Alcuni tecnici della Ragioneria dello Stato, sostiene Marco Palombi, avevano proposto al ragioniere generale Daniele Franco
“di non “bollinare” il decreto: un atto di guerra a Palazzo Chigi che Franco non si è sentito di avallare. Ne è venuta fuori una relazione tecnica al testo piena di sottolineature di “elementi di criticità” nelle coperture che ha allarmato il Quirinale non tanto per il 2014, quanto per la tenuta del bilancio negli anni a venire.
Tra gli elementi del decreto meno apprezzati al Tesoro c’è di sicuro il capitolo “risorse recuperate all’evasione fiscale”: il governo ha già messo a bilancio 300 milioni quest’anno, certificati dall’Agenzia delle Entrate, e addirittura tre il prossimo (almeno a stare alle tabelle esibite da Renzi in conferenza stampa): peccato, fanno notare, che lo straordinario risultato di questo inizio 2014 sia dovuto alla cosiddetta “rottamazione delle cartelle”, i cui effetti vanno già scemando.
Altro possibile anello debole dei 6,9 miliardi “trovati” da Renzi è quello che riguarda effetto e sostenibilità dei tagli lineari per quasi tre miliardi (2,1 dagli acquisti di beni e servizi di Stato, regioni e comuni, il resto nel cosiddetto capitolo “sobrietà), miliardi che diventano addirittura sette nel 2015: a parte il fatto che la Consulta ha già sentenziato che i tagli lineari sono incostituzionali, non è chiaro se gli acquisti 2014 non siano già chiusi e quale sia l’effetto su bilanci in larga parte già scritti (anche se non ancora presentati).

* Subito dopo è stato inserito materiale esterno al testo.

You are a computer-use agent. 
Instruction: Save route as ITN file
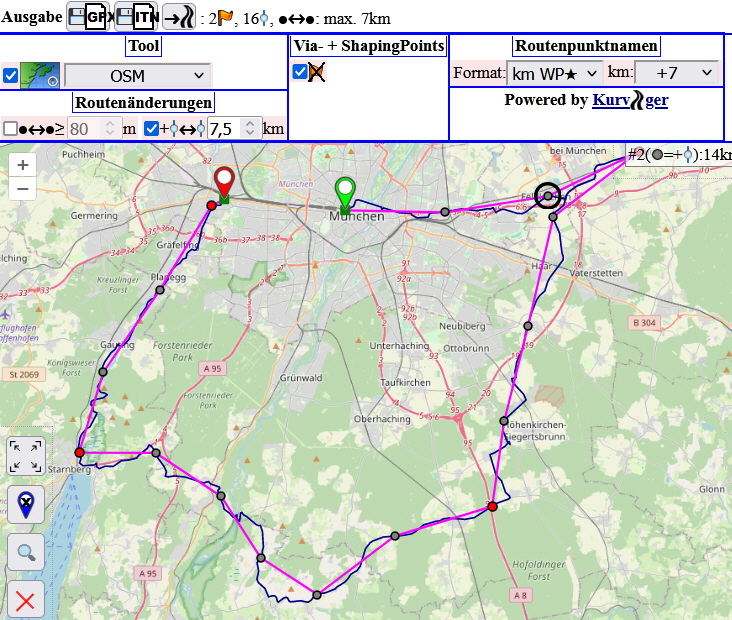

Infine anche la clausola di salvaguardia che scatterebbe in caso di mancato introito dei 650 milioni messi a bilancio dal pagamento immediato di 9,6 miliardi di debiti commerciali della Pubblica amministrazione: aumento delle accise su tabacco, alcol, carburanti e elettricità. Curiosamente la stessa clausola già posta a guardia della fantasiosa abolizione dell’Imu 2013 da Enrico Letta: la stangata su sigarette e benzina, se entrambe dovessero attivarsi, potrebbe anche far diminuire i consumi al punto da non raggiungere l’obiettivo previsto.
Anche la copertura del taglio Irap del 10 per cento non è giudicata congrua: Renzi quantificò il minor gettito in 2,4 miliardi qualche settimana fa e ha messo a bilancio l’aumento dal 20 al 26 per cento su tutte o quasi le rendite finanziarie per oltre tre miliardi l’anno (gli interessi su depositi, conti correnti, libretti postali e certificati di deposito valgono 755 milioni l’anno): obiettivo difficile da raggiungere per intero secondo i tecnici della Ragioneria.
Quel che preoccupa maggiormente non è l’una tantum del 2014, ma la tenuta strutturale del bilancio dello Stato: per questo il commissario alla spending review, Carlo Cottarelli, ha promesso di presentare il suo piano definitivo non entro la fine dell’anno, ma il prossimo ottobre, in modo da legare i suoi 32 miliardi di tagli entro il 2016 alla discussione sulla prima legge di Stabilità del governo Renzi”.